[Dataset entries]
::::::::
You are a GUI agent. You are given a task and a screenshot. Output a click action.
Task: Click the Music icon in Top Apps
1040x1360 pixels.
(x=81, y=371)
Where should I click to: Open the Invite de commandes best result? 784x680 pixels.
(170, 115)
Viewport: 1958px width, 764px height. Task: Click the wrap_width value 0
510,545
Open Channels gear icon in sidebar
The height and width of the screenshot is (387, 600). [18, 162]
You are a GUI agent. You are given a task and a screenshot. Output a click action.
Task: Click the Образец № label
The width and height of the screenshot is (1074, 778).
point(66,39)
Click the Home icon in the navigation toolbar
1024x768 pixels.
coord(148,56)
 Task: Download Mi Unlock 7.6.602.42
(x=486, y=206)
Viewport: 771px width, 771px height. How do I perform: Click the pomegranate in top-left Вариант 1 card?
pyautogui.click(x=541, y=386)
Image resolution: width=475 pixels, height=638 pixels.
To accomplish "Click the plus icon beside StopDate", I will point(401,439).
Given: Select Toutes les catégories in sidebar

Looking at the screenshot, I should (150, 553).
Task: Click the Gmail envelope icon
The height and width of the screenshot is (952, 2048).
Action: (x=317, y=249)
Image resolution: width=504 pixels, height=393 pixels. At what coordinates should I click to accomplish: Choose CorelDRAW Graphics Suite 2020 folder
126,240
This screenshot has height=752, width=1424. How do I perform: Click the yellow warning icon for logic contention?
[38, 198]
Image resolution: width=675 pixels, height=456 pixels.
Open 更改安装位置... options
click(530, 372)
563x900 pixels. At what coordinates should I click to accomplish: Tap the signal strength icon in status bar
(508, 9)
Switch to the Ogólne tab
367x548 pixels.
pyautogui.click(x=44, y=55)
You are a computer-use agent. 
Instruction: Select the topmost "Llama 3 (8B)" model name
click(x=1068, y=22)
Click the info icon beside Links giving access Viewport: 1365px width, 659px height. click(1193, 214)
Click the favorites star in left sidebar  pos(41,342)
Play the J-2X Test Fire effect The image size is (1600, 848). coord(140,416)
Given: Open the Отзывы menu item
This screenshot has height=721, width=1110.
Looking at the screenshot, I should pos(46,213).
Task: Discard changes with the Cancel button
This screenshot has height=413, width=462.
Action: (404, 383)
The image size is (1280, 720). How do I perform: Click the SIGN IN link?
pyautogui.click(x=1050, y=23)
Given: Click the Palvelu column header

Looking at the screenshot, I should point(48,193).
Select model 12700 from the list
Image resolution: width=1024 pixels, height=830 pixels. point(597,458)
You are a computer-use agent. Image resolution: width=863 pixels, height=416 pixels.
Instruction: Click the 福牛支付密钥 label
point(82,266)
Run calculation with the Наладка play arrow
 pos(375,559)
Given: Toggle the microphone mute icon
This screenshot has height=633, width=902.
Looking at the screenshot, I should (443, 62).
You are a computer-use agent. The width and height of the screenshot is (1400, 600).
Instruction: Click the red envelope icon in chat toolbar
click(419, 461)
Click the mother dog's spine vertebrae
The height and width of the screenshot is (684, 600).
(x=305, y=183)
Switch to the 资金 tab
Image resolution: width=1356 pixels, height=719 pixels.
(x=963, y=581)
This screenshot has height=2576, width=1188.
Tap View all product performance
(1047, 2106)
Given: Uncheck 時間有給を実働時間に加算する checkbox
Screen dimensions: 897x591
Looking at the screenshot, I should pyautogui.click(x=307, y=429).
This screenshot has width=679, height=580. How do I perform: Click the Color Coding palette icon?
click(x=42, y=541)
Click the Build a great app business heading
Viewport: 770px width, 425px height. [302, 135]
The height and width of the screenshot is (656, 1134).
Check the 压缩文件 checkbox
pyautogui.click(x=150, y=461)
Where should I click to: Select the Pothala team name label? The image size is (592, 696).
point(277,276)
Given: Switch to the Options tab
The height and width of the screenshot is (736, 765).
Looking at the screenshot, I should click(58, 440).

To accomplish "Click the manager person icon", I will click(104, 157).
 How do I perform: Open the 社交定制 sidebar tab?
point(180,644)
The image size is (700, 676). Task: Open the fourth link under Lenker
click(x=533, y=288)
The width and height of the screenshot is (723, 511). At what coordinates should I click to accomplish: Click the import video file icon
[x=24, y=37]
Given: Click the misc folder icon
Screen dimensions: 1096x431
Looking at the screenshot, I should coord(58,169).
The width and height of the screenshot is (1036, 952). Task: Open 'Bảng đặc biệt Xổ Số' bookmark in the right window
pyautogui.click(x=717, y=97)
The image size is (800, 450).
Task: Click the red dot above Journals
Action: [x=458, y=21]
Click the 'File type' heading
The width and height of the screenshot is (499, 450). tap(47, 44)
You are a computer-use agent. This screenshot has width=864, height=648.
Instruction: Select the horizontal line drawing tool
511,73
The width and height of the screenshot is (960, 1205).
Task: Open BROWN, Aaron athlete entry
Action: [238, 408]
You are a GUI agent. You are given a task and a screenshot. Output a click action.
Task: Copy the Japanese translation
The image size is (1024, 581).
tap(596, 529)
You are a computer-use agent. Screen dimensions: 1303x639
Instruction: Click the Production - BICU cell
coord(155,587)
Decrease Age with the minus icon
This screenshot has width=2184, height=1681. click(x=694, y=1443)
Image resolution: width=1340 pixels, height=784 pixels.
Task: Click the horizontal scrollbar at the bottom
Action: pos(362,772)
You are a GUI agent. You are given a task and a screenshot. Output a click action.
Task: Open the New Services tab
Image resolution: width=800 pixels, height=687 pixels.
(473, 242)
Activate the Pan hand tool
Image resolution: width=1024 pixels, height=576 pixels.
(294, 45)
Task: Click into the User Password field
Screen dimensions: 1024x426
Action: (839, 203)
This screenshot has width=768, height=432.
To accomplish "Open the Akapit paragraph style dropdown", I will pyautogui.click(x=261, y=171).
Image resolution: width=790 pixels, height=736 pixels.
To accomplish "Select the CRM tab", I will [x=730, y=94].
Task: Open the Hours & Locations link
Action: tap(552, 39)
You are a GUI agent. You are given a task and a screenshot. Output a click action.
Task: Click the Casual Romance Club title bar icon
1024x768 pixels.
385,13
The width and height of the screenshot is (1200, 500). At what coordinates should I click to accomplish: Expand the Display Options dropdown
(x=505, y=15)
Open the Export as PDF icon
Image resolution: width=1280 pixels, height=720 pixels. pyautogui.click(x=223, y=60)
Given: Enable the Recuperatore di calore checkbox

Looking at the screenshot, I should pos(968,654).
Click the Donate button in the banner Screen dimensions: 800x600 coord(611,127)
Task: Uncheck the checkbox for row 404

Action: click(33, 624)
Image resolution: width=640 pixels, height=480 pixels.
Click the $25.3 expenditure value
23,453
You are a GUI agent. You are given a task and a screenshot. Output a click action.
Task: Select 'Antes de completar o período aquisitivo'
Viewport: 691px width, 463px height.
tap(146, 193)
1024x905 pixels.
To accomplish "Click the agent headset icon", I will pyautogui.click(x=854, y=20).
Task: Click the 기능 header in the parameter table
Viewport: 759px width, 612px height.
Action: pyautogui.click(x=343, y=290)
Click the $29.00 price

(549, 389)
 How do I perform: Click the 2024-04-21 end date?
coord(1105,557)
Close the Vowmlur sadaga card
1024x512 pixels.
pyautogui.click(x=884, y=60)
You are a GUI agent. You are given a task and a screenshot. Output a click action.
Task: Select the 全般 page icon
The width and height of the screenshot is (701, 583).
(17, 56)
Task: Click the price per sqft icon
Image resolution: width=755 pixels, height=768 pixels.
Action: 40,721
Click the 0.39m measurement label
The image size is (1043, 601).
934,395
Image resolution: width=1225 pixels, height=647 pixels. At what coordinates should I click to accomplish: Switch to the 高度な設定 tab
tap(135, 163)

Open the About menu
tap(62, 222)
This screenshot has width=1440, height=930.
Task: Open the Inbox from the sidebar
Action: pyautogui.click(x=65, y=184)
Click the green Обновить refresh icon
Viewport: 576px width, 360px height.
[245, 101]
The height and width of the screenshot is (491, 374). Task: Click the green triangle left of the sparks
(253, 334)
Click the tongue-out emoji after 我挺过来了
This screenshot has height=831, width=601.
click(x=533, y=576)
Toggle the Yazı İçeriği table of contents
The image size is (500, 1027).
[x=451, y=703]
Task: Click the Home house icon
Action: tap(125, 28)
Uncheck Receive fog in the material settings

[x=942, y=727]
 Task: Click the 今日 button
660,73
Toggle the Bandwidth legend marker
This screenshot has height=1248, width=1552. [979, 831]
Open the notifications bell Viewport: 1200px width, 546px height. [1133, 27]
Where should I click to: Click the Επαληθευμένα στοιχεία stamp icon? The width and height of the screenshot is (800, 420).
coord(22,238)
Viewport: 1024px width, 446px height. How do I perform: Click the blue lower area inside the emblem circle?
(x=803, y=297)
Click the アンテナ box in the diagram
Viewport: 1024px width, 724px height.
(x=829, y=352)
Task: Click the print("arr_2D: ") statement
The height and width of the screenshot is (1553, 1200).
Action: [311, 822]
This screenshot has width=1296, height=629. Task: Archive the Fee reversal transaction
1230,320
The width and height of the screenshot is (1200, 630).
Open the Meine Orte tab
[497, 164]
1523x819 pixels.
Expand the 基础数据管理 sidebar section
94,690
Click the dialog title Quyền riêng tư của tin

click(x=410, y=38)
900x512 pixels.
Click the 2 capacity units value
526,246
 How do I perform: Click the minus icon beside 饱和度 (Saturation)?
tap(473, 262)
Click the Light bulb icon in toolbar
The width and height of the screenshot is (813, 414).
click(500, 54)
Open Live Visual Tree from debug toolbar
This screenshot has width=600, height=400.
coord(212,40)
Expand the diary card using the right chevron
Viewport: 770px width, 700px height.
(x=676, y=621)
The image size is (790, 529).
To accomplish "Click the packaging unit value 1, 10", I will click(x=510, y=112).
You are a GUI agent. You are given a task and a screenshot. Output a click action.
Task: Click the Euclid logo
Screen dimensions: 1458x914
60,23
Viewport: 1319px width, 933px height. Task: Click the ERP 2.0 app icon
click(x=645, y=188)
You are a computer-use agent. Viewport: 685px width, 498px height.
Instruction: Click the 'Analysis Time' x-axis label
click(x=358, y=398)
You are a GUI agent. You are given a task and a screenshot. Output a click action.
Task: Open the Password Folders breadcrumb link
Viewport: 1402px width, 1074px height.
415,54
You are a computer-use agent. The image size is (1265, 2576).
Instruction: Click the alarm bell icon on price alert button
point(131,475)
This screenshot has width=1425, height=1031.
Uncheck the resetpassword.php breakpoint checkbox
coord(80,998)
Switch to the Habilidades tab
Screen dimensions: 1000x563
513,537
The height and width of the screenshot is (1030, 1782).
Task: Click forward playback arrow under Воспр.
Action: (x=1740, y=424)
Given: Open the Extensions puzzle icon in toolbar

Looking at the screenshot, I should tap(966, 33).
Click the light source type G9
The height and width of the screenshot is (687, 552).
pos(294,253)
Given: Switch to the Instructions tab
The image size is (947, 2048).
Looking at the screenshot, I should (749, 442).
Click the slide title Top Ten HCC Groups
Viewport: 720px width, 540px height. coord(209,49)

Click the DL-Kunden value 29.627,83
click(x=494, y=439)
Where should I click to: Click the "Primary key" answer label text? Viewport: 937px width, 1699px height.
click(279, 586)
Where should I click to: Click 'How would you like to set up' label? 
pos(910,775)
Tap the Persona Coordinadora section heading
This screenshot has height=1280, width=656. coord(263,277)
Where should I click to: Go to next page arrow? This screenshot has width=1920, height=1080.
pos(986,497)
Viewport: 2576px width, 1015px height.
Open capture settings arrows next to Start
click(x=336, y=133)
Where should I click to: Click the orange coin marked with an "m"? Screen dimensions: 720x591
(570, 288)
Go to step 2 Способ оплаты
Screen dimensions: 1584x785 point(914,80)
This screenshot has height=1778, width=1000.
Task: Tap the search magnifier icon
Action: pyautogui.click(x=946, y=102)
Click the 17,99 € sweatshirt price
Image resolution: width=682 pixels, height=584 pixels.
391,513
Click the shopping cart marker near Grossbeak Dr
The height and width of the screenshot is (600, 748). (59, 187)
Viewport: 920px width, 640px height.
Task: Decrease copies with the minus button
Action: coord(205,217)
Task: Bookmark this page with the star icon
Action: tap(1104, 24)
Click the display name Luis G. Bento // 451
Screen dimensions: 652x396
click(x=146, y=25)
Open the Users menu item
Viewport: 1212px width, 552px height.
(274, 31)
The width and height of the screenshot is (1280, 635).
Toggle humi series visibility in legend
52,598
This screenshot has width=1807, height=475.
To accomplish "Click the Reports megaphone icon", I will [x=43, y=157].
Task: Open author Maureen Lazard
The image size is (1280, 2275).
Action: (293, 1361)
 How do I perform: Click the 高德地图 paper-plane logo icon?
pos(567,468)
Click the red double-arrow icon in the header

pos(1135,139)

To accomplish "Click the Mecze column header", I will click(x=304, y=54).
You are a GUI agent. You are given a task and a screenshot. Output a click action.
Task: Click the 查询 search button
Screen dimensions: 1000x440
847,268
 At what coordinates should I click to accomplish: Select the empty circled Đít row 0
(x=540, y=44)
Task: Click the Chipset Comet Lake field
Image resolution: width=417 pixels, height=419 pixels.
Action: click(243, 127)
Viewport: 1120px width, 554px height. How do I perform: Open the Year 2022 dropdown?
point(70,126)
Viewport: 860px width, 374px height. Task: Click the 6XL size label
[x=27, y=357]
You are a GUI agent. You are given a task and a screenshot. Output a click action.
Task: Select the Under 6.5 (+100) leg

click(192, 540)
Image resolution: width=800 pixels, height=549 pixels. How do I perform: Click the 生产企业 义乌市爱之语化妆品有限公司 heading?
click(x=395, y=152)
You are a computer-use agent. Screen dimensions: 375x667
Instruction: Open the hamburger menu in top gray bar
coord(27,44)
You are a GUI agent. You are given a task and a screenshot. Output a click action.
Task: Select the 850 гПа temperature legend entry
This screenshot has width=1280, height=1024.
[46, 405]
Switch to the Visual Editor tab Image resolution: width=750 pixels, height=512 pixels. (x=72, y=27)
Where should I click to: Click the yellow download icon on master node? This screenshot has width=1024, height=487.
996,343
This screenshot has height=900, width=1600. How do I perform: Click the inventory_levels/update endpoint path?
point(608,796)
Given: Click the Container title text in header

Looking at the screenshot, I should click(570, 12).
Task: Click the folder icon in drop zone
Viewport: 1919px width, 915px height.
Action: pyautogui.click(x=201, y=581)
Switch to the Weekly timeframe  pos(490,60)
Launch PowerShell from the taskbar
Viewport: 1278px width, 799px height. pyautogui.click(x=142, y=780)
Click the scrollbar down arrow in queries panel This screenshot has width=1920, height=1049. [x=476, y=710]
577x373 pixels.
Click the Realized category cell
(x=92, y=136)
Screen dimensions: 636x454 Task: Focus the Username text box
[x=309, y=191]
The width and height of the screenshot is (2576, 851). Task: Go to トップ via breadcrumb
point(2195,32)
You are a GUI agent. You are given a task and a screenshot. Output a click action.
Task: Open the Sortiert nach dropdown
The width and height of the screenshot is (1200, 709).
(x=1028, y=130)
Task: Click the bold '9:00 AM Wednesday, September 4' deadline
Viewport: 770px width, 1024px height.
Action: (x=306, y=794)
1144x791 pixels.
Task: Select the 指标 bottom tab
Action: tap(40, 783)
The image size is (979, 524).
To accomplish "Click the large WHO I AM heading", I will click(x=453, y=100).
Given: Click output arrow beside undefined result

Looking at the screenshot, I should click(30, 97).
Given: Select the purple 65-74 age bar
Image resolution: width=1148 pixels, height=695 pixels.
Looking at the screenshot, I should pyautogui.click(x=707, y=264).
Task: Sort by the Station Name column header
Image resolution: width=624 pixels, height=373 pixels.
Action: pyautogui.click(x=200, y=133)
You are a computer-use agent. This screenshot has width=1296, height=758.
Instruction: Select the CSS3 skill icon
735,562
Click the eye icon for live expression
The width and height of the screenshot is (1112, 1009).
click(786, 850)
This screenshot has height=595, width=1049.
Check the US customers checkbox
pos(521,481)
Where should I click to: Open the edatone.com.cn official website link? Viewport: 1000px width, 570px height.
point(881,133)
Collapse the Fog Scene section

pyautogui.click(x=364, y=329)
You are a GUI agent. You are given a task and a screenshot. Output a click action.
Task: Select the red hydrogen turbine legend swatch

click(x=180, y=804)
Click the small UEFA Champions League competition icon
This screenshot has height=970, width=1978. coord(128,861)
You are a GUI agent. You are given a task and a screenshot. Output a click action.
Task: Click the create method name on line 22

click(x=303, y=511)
::::::::
## EXERCISE DESCRIPTION
Will you return exactly the lines above from the one with "Click the info" down to the one with "Given: Toggle the microphone mute icon", counting both as part of the range?

## RESPONSE BOX
Click the info icon beside Links giving access Viewport: 1365px width, 659px height. click(1193, 214)
Click the favorites star in left sidebar  pos(41,342)
Play the J-2X Test Fire effect The image size is (1600, 848). coord(140,416)
Given: Open the Отзывы menu item
This screenshot has height=721, width=1110.
Looking at the screenshot, I should pos(46,213).
Task: Discard changes with the Cancel button
This screenshot has height=413, width=462.
Action: (404, 383)
The image size is (1280, 720). How do I perform: Click the SIGN IN link?
pyautogui.click(x=1050, y=23)
Given: Click the Palvelu column header

Looking at the screenshot, I should point(48,193).
Select model 12700 from the list
Image resolution: width=1024 pixels, height=830 pixels. point(597,458)
You are a computer-use agent. Image resolution: width=863 pixels, height=416 pixels.
Instruction: Click the 福牛支付密钥 label
point(82,266)
Run calculation with the Наладка play arrow
 pos(375,559)
Given: Toggle the microphone mute icon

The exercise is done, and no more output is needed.